## Exercise directions:
Transcribe the records that follow, keeping every word as it stands.

Records excerpted from a collection
_____

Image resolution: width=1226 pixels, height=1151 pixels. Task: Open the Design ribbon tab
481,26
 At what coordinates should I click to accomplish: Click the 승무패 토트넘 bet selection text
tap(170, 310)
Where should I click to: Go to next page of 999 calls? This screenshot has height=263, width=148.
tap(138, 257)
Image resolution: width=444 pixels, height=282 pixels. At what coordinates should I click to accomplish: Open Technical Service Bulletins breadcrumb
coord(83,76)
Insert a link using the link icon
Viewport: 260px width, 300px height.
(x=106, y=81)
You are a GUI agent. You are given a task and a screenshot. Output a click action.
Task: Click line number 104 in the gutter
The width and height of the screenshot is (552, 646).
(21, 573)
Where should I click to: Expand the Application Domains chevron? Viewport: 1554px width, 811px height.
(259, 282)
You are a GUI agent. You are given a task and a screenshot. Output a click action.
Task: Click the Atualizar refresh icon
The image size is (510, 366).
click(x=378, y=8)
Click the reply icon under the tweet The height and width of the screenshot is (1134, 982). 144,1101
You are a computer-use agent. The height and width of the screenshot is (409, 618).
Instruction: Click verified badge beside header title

_____

## Reply to the task:
Image resolution: width=1226 pixels, height=1151 pixels. Task: Open the Design ribbon tab
481,26
 At what coordinates should I click to accomplish: Click the 승무패 토트넘 bet selection text
tap(170, 310)
Where should I click to: Go to next page of 999 calls? This screenshot has height=263, width=148.
tap(138, 257)
Image resolution: width=444 pixels, height=282 pixels. At what coordinates should I click to accomplish: Open Technical Service Bulletins breadcrumb
coord(83,76)
Insert a link using the link icon
Viewport: 260px width, 300px height.
(x=106, y=81)
You are a GUI agent. You are given a task and a screenshot. Output a click action.
Task: Click line number 104 in the gutter
The width and height of the screenshot is (552, 646).
(21, 573)
Where should I click to: Expand the Application Domains chevron? Viewport: 1554px width, 811px height.
(259, 282)
You are a GUI agent. You are given a task and a screenshot. Output a click action.
Task: Click the Atualizar refresh icon
The image size is (510, 366).
click(x=378, y=8)
Click the reply icon under the tweet The height and width of the screenshot is (1134, 982). 144,1101
You are a computer-use agent. The height and width of the screenshot is (409, 618).
Instruction: Click verified badge beside header title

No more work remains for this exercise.